Тем не менее я понятия не имел, не сделал ли их жизнь невыносимой, вернувшись в боевую авиацию. Мирьям, вынашивая нашего первенца, была на шестом месяце, когда я вернулся в строй и снова начал летать. Она никогда не пыталась меня отговаривать. Для нее я был неуязвимым. Ей казалась, что я наделен какой-то сверхчеловеческой живучестью. Кроме того, она, как и я, верила, что полеты являются важнейшей и неотъемлемой частью «лечения», которое сделает меня таким же Гиорой, каким я был до 11 сентября 1969 года.
Однако мои родители до последнего ничего не знали. И мне было важно, что они скажут, когда я поставлю их в известность. С моим возвращением в боевую авиацию по умолчанию было связано несколько проблем. Я понимал, что возлагаю на них тяжкую ношу. Однако я знал, что, в соответствии с семейной традицией не выказывать никаких эмоций — фактически это послужило фундаментом их двойной жизни, когда они одновременно строили свою семью и свое государство, — свое внутреннее беспокойство они будут хранить в себе.
Вечером я позвонил им и попросил к телефону отца:
— Сегодня утром я летал на «Мираже», — сказал я.

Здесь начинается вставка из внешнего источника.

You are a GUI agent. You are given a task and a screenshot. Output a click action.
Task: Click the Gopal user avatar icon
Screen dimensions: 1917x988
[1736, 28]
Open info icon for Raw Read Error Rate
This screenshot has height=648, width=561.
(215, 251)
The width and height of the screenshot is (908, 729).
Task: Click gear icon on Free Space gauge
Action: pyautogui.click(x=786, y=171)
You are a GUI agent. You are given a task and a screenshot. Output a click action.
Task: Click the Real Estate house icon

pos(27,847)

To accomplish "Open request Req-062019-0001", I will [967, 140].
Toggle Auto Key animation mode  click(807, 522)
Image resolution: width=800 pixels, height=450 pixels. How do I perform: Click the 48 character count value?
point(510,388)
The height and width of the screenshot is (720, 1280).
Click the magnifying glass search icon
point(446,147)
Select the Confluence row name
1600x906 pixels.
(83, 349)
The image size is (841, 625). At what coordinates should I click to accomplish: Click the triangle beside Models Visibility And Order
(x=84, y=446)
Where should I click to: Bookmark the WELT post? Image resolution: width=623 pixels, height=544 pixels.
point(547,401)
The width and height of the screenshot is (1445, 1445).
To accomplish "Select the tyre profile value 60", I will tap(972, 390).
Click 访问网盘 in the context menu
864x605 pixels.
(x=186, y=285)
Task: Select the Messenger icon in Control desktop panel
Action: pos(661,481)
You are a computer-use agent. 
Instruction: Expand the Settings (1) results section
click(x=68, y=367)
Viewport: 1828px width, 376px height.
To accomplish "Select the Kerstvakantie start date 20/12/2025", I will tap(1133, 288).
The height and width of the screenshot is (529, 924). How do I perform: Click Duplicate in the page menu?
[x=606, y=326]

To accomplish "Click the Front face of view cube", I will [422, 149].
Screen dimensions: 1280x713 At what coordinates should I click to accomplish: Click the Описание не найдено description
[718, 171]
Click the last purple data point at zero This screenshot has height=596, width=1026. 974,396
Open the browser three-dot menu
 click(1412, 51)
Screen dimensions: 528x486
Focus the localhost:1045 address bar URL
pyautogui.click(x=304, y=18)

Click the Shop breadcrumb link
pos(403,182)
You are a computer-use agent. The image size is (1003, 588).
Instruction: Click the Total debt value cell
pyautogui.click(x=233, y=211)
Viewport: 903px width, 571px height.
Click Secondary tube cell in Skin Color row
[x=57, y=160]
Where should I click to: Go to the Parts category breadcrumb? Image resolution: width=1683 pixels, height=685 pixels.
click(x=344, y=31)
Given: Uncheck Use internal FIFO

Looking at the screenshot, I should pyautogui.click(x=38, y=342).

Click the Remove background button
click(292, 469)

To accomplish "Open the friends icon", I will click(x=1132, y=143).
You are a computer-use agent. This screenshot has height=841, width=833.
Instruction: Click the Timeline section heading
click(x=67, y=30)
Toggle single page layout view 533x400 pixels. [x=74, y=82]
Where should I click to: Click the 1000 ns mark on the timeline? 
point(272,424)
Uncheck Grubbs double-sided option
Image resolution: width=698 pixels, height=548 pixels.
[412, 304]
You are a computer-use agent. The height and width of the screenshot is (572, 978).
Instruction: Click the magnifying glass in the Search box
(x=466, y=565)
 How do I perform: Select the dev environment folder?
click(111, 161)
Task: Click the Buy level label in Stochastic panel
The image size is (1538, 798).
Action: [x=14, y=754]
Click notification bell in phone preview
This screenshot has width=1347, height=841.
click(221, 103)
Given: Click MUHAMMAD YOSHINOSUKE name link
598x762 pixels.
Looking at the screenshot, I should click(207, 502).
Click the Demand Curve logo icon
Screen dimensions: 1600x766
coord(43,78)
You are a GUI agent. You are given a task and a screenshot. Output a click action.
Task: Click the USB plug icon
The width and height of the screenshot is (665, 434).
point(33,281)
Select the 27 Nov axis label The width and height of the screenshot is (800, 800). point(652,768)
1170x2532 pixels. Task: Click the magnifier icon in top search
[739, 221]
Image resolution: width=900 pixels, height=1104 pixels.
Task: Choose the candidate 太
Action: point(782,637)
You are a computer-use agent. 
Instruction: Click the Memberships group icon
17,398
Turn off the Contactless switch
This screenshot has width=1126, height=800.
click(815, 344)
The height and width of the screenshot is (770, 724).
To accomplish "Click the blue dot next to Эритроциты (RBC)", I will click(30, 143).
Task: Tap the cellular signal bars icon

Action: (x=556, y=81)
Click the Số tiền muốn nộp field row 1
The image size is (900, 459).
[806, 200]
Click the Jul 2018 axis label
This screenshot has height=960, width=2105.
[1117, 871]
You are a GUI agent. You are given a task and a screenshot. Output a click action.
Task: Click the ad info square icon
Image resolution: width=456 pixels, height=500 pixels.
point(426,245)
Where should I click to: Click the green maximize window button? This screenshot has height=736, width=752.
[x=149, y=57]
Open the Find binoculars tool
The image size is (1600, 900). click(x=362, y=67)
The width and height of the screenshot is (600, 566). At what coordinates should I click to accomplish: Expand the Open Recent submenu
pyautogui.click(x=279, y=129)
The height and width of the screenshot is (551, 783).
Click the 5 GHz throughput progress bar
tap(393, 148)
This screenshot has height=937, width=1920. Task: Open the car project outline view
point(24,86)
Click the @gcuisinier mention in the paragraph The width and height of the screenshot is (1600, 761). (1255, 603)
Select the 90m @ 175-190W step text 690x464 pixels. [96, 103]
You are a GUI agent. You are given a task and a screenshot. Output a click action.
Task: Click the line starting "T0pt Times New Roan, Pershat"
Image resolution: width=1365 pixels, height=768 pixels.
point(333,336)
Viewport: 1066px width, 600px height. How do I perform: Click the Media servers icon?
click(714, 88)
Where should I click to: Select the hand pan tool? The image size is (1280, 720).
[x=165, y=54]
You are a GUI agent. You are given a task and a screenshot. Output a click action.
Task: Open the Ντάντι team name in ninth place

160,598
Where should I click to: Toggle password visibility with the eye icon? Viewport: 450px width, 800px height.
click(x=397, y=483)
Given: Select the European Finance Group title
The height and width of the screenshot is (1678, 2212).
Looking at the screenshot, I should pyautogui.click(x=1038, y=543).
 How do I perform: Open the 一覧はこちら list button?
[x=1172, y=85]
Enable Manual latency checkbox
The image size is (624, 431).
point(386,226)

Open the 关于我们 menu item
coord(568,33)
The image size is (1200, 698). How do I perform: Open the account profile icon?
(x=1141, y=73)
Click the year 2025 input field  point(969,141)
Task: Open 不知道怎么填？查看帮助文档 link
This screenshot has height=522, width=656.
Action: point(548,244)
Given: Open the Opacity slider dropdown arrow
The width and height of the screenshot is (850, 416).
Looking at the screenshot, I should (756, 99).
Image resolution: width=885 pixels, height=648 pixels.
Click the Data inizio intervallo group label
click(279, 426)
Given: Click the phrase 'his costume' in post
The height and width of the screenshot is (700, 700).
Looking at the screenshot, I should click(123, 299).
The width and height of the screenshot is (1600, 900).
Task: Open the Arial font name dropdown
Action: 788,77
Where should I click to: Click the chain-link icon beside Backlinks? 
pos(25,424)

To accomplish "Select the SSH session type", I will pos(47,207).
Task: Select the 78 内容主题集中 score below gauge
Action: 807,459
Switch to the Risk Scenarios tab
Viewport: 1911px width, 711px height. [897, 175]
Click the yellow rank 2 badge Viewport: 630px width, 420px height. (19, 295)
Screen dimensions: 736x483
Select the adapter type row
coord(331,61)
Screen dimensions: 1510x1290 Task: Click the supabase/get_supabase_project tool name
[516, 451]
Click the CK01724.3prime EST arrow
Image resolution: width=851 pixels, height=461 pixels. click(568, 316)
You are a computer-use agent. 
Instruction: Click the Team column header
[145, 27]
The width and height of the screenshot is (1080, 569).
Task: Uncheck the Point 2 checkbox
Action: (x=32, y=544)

Ответ не заставил себя ждать:
— Поздравляю. — И дальше — молчание.
Зная, какой эмоциональный человек скрывается за этим внешне невозмутимым фасадом, я продолжил разговор. Я немного рассказал ему о полете и сказал, что вечером в пятницу, во время субботней трапезы, мы сможем обо всем поговорить, и я расскажу ему о своих планах.
— Поздравляю, — снова сказал отец. И я точно знал, что сейчас он сидит дома, в своем любимом кресле, и на глаза у него наворачиваются слезы.
Невозможно пасть ниже, чем оказаться лежащим на жестком холодном полу одиночной камеры. На всей земле не найти места дальше, чем вражеская тюрьма во время войны. В Египте я не до конца понимал, насколько жизненно важным будет для меня летать — причем не просто летать, а служить в боевой авиации и летать на истребителе. Для меня это был единственный способ вернуться к старым добрым временам, к своей прежней жизни.
В Египте, в одиночном заключении, я твердо решил, что снова буду летать — может быть, только потому, что заявил об этом Саиду в тот судьбоносный момент, когда боролся за сохранение своего человеческого достоинства и независимости, за сохранность своей маскулинности. Прямо скажем, совершенно ребяческая причина для того, чтобы вновь оказаться в самолете, летающем с двойной звуковой скоростью на высоте, когда небо из голубого становится насыщенно-синим[69]. Однако здесь, в Израиле, после того как с техническими моментами было покончено — да, я могу пилотировать «Мираж», — мне необходимо было приступить к выполнению куда более трудного задания, которое будет труднее самого пребывания в плену — стереть все следы внутреннего плена.
Сольный полет, который я совершил через тринадцать месяцев после возвращения из Египта, показал, что у меня наконец есть «технические средства», необходимые для возвращения прежней жизни. Я вновь стал одним из ста израильтян, которые могут залезть в кабину «Миража» и поднять его в воздух. Теперь мне нужно было решить, готов ли я предпринять нелегкое путешествие (гораздо более суровое, чем я тогда предполагал), чтобы изгнать плен из своей души.
Летом 1971 года я сообщил Ифтаху Спектору[70], командиру эскадрильи «Миражей», где я числился последние шесть месяцев, что из пилота, ограничивающегося тренировочными полетами, я могу снова стать летчиком, участвующим в решении боевых задач эскадрильи. Это было решение, достигнутое после долгих разговоров с самим собой.
С тех пор как я вернулся на «Мираж», я принципиально ни с кем не обсуждал этот шаг. Я не думал, что могу рассчитывать, что кто-то в ВВС будет готов объективно обсуждать со мной неудобные вопросы пилота-инвалида, вернувшегося из плена и желавшего снова летать, и более того, участвовать в боевых вылетах. Удивительнее всего было то, что ни один командир любого ранга даже не попытался погрузиться в эту тьму.